-- Text block --
════════

While the snow still clings to the mountain peaks, along the valley floor below it the scenery turns from white to neon bright green, as the grass returns and trees and flowers burst into life.

Luckily, if your legs get tired on a hike, there are plenty of cable cars to get you back down to your accommodation. For me, that’s Laax’s Rocks Resort.

It’s an adventurer’s playground — ideal for families, thrill-seekers or anyone who just wants to fill their lungs with mountain air.

More a mini village than a resort, it boasts everything from the world’s longest treetop walk (1.56km) to skate parks, trampolines, basketball courts, swimming pools and more hiking and biking trails than you could ever tick off in one trip.

The hotel rooms are comfortable yet chic — and have a perfect view of the sprawling forest next door.

Relax by the sparkling lake Credit: Unknown

If you are travelling with family there’s comfortable one, two and three-bedroom apartments.

My room has the perfect view of the 30metre-drop bungee jump — and I perch myself on the window seat to read my book and watch kids and parents alike plunge off the ledge.

════════

-- Entries supplied --

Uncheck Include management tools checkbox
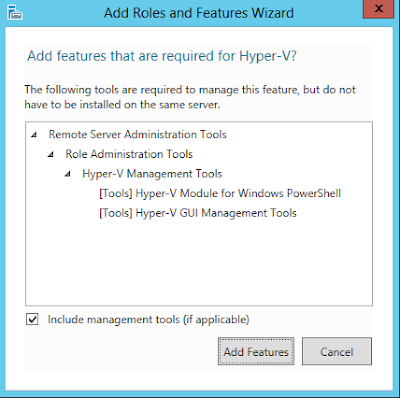32,319
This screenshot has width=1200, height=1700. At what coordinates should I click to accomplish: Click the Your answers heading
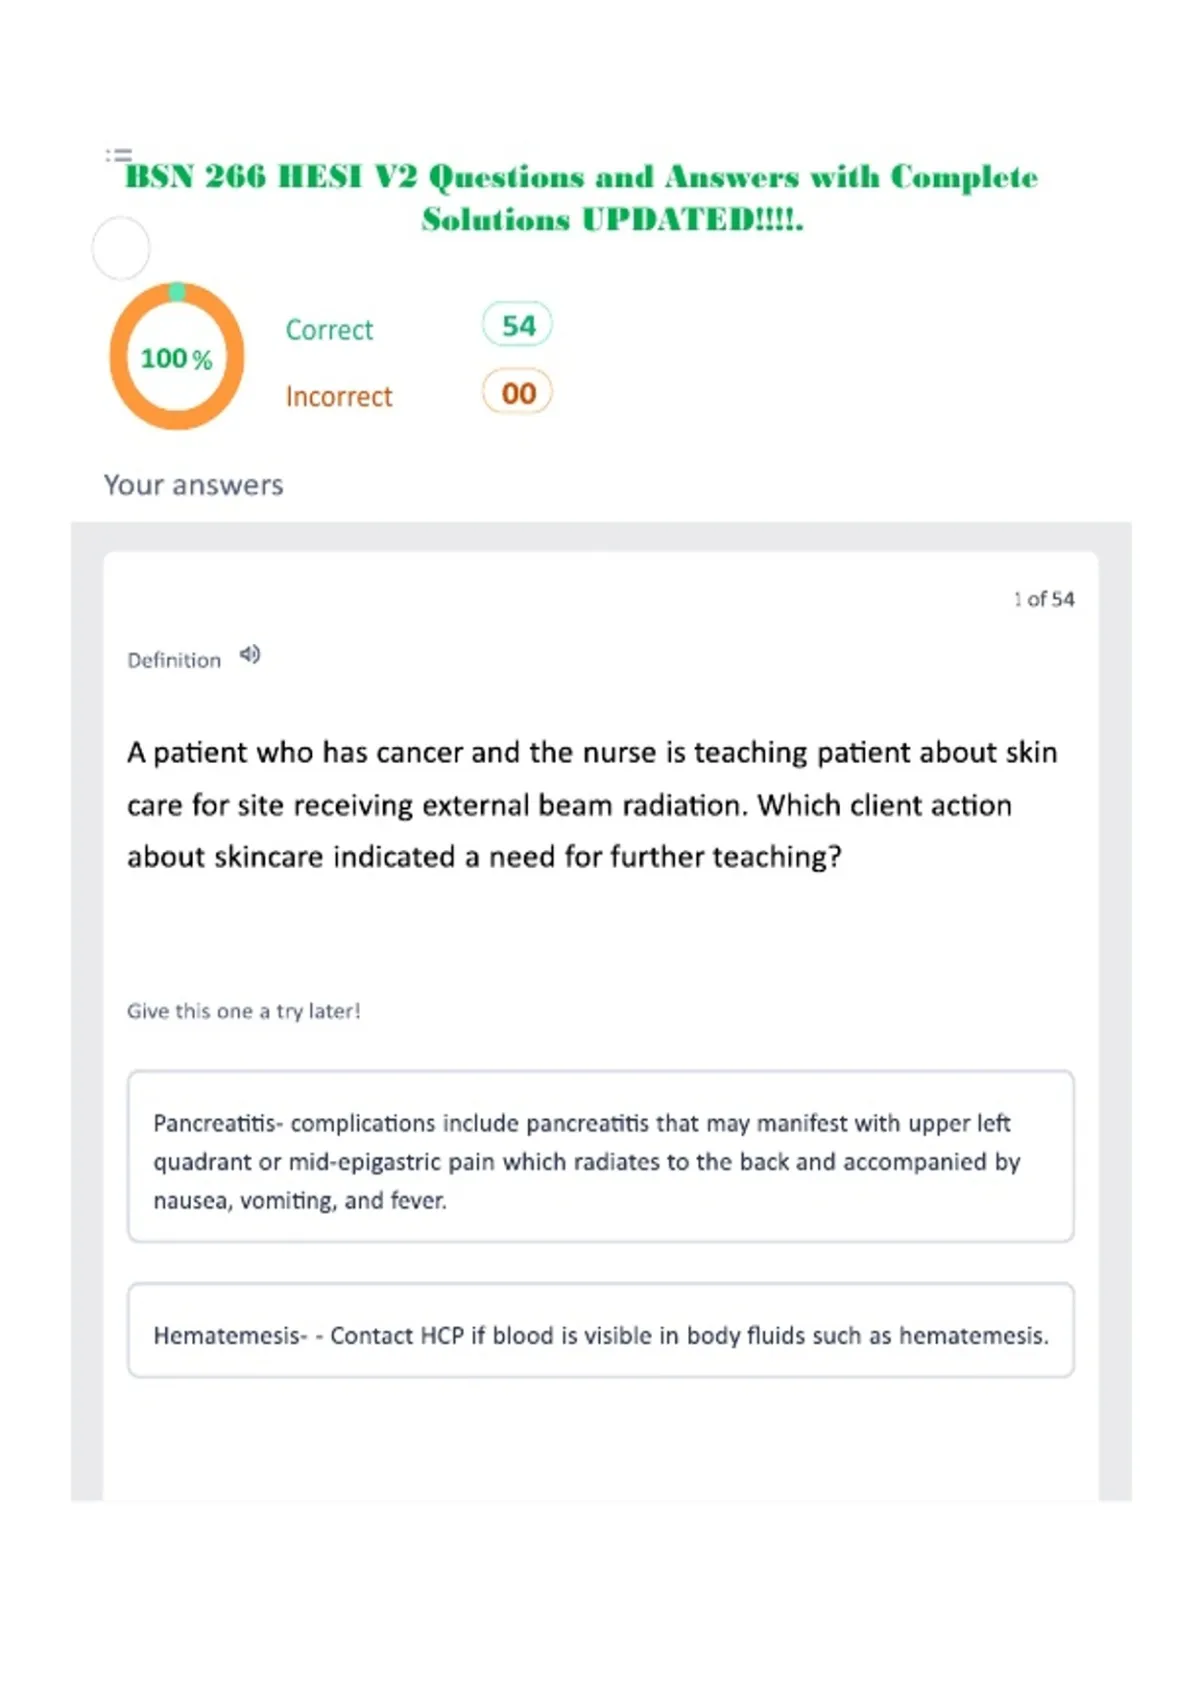click(x=194, y=485)
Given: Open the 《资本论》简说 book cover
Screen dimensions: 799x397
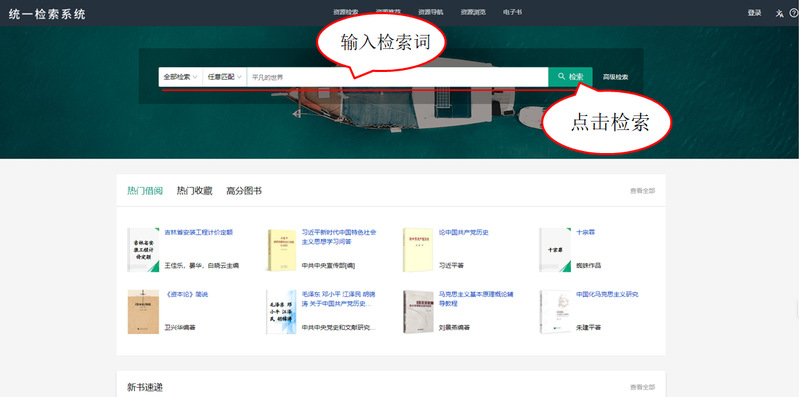Looking at the screenshot, I should click(x=143, y=312).
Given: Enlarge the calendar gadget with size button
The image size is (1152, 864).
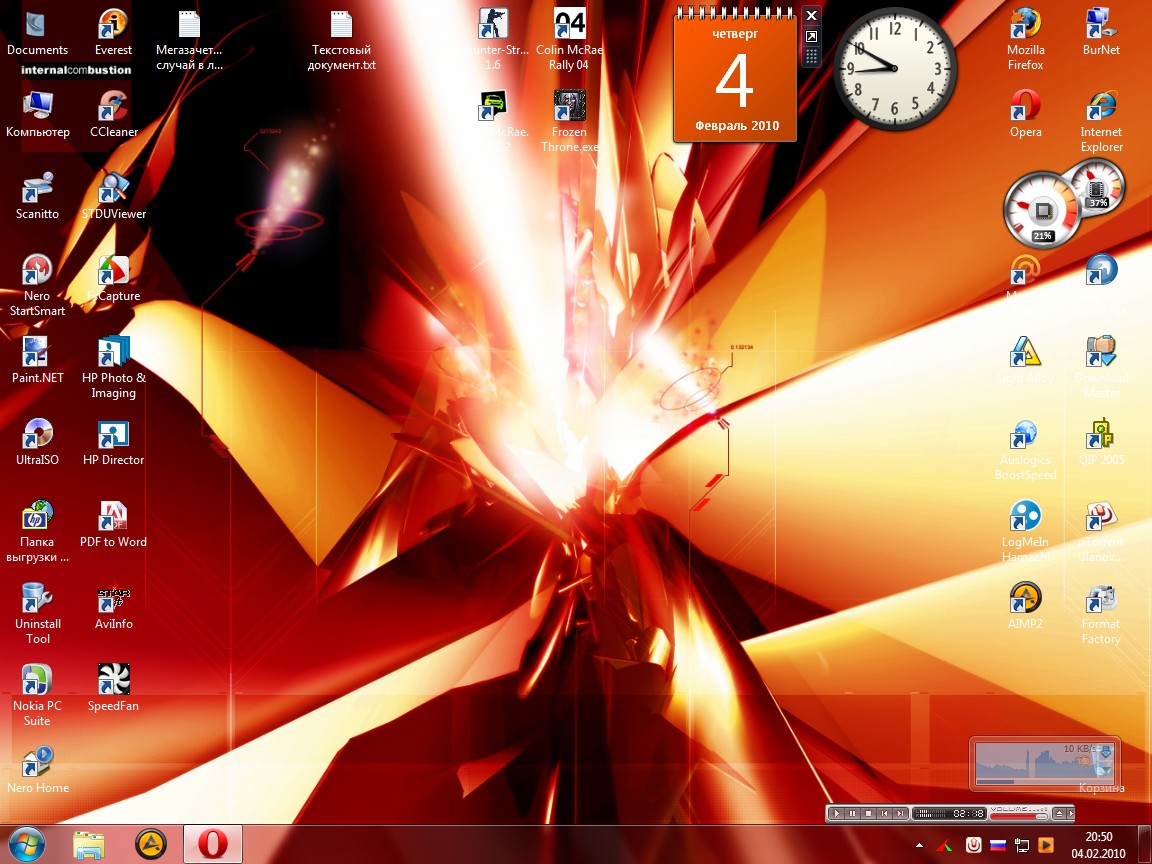Looking at the screenshot, I should point(811,37).
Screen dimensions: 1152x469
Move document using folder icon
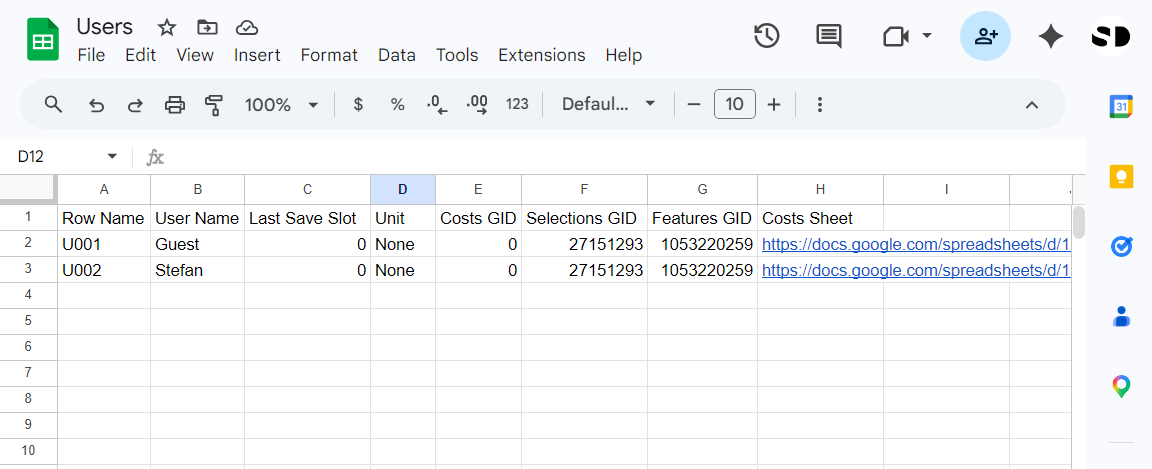tap(207, 27)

════════

-- Written task --
Could you return the passage of the Laax travel piece above, word for word, starting at "While the snow" and ending at "in one trip."?

-- Solution to the exercise --
While the snow still clings to the mountain peaks, along the valley floor below it the scenery turns from white to neon bright green, as the grass returns and trees and flowers burst into life.

Luckily, if your legs get tired on a hike, there are plenty of cable cars to get you back down to your accommodation. For me, that’s Laax’s Rocks Resort.

It’s an adventurer’s playground — ideal for families, thrill-seekers or anyone who just wants to fill their lungs with mountain air.

More a mini village than a resort, it boasts everything from the world’s longest treetop walk (1.56km) to skate parks, trampolines, basketball courts, swimming pools and more hiking and biking trails than you could ever tick off in one trip.